> Problem statement: Please print word for word the part of the post office rant below that begins at the words "What are we" and stops after "stamp of her.".

No apologies, nothing.

No "I'm sorry you had to deal with all that."

And not only that, but they had no nice big stamps. Commemoratives, to use the correct term, which, being a former stamp collector, I may. I am so naive. I had thought maybe they would have nice stamps of a musician or dancer or actor or someone I could stick on my Pennario letters to impress his friends.

"Those aren't in yet," the guy told me. Again, no apology.

So I am stuck with these little square Purple Heart stamps which were the best I could do. You cannot stick a picture of Homer Simpson on a letter to Jacqueline Piatigorsky, you know? Jacqueline Piatigorsky is the widow of Pennario's close friend Gregor Piatigorsky, the cellist. She is 97 and she is one of the Rothschilds, the great banking family, and I have to approach her in the right way.

What are we even doing with stamps of the Simpsons, anyway? I mean, I love the show, but when it comes to honoring people with stamps, how did the Simpsons get to the front of the line? Why are they a priority?

What about Wallis Warfield Simpson?


I would rather see a stamp of her.

Where was I? My post office adventure. I am almost at the end of the rant but there is one more thing.

This guy, this clerk, he could not even stick the stamps on my envelopes right!

I knew better than to trust him to do that. But there were two letters in this batch going to Europe so I made the mistake of saying, "These can just go." Because I knew it would be complicated, figuring out which stamps to use. These days I cannot even figure out simple one-ounce first class.

So he gets these stamps. And he picks up this envelope and he sticks the stamps on so sloppily that one of them is even partway off the envelope.

This is a letter to Michel Legrand. What is he going to think?

The other letter was not much better. The clerk overlapped the stamps, that was how sloppily he stuck them on there. In my shock I did not notice who that letter was going to. It might have been Vladimir Ashkenazy. Unless Ashkenazy is in the pile yet to go out. I am hoping he is. I am afraid to look.

> Record extracts:
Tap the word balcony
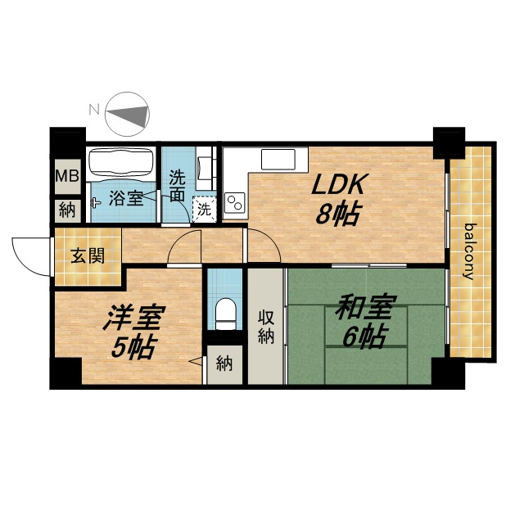(x=469, y=251)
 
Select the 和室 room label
(x=366, y=306)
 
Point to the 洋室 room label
(x=134, y=317)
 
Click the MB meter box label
(x=67, y=176)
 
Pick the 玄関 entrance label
(x=88, y=256)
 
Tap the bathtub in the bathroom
(x=121, y=162)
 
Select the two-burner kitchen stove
(x=235, y=203)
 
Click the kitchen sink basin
(x=278, y=160)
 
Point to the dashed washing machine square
(x=205, y=210)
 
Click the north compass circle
(x=127, y=115)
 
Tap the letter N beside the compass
(x=95, y=109)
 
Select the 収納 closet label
(x=266, y=328)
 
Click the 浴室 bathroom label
(x=126, y=198)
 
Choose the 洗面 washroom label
(x=177, y=186)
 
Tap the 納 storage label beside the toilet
(x=224, y=364)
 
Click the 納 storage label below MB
(x=67, y=210)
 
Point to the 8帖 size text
(x=338, y=214)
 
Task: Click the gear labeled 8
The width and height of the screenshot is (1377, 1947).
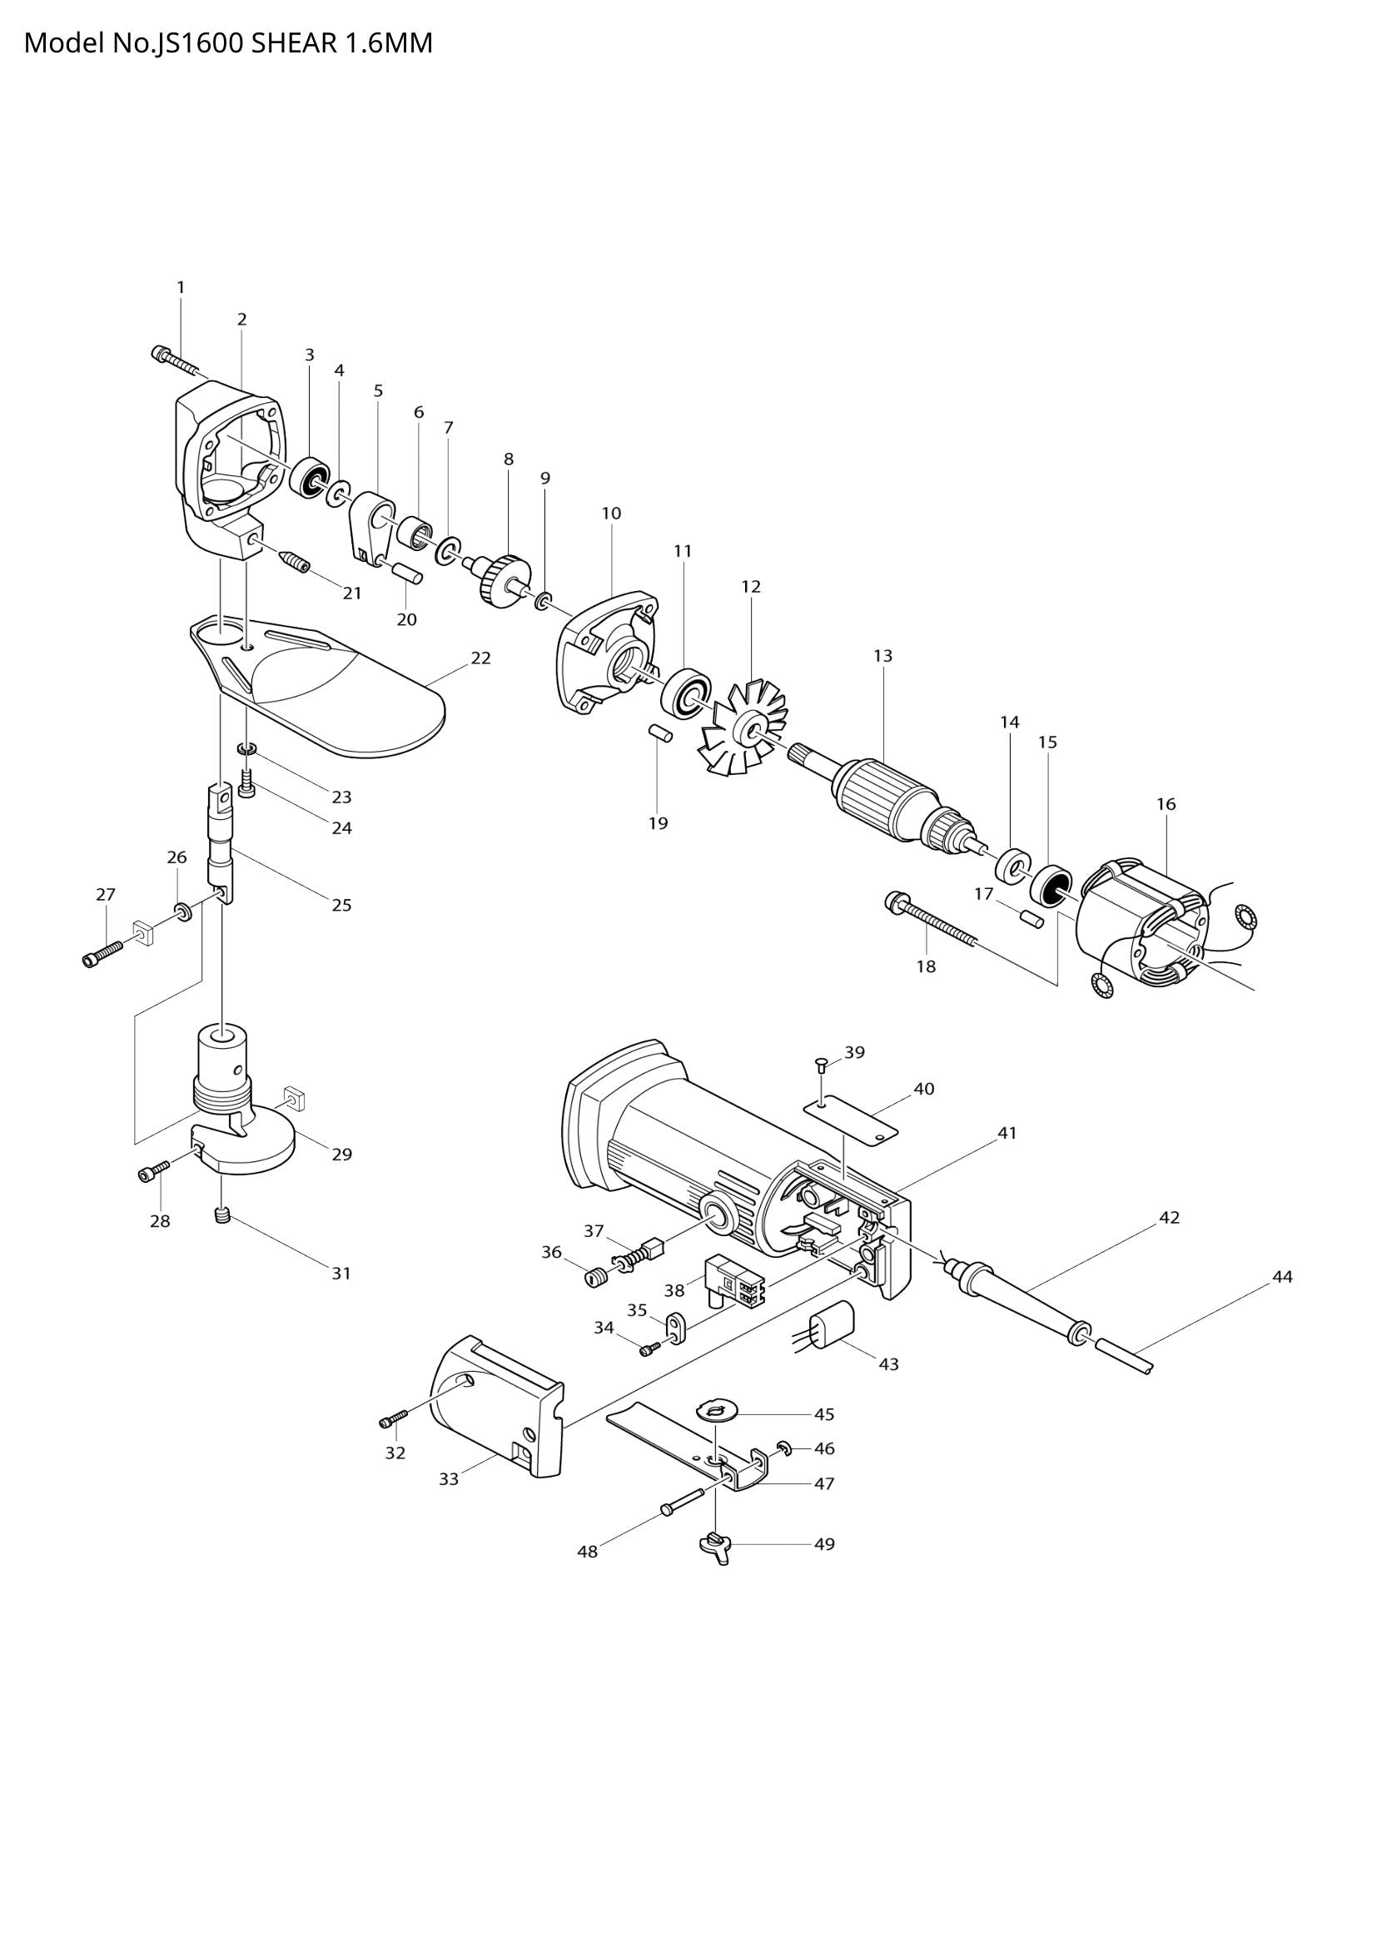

> Result for this task:
What are we even doing with stamps of the Simpsons, anyway? I mean, I love the show, but when it comes to honoring people with stamps, how did the Simpsons get to the front of the line? Why are they a priority?

What about Wallis Warfield Simpson?


I would rather see a stamp of her.